(Pixel coordinate grounding data)
----
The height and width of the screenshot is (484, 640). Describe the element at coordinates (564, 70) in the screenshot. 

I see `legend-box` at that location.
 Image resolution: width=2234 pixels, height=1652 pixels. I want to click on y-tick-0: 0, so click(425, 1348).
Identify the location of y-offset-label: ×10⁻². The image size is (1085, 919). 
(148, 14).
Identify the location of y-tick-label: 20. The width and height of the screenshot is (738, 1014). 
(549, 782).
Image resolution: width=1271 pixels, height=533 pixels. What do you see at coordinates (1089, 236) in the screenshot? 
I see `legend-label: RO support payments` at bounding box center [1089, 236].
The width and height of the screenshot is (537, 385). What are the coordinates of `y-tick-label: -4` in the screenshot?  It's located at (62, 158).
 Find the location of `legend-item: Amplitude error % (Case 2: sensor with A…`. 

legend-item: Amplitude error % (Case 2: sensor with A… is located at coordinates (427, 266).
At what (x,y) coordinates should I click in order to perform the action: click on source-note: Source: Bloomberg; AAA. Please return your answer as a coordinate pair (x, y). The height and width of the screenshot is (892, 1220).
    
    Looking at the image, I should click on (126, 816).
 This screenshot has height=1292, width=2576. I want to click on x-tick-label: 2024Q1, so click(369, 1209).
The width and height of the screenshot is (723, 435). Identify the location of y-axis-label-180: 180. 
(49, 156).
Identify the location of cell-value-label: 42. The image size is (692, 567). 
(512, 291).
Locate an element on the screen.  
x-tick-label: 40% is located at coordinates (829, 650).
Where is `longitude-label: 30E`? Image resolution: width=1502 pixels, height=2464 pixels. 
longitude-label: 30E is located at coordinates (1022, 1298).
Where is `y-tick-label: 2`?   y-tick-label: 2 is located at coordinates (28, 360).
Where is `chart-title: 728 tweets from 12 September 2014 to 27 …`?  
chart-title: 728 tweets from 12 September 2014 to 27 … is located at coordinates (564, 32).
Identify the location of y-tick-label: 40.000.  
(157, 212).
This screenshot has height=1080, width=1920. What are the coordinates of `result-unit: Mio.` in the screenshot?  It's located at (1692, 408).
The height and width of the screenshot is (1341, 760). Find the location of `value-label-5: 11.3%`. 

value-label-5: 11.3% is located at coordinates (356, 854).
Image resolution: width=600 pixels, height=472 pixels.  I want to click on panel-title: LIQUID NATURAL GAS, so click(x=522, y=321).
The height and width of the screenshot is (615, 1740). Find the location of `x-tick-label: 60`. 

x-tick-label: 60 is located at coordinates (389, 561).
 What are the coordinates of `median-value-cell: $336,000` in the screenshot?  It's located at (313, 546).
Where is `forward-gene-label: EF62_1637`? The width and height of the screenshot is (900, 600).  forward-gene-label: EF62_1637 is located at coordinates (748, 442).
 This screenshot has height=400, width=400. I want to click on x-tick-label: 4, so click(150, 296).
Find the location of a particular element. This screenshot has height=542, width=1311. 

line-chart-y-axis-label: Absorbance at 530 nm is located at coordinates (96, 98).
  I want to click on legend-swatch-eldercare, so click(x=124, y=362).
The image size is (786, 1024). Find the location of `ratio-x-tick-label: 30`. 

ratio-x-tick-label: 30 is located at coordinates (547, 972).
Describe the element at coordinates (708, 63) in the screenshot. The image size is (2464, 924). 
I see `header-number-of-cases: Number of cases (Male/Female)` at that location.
----
• **WORK INSTRUCTION**
Quote the part of the listing that starts with the line containing "The height and width of the screenshot is (615, 1740)." and ends with the line containing "This screenshot has height=400, width=400.", including both of those lines.

• **SOLUTION TO THE EXERCISE**
The height and width of the screenshot is (615, 1740). Find the location of `x-tick-label: 60`. 

x-tick-label: 60 is located at coordinates (389, 561).
 What are the coordinates of `median-value-cell: $336,000` in the screenshot?  It's located at (313, 546).
Where is `forward-gene-label: EF62_1637`? The width and height of the screenshot is (900, 600).  forward-gene-label: EF62_1637 is located at coordinates (748, 442).
 This screenshot has height=400, width=400. I want to click on x-tick-label: 4, so click(150, 296).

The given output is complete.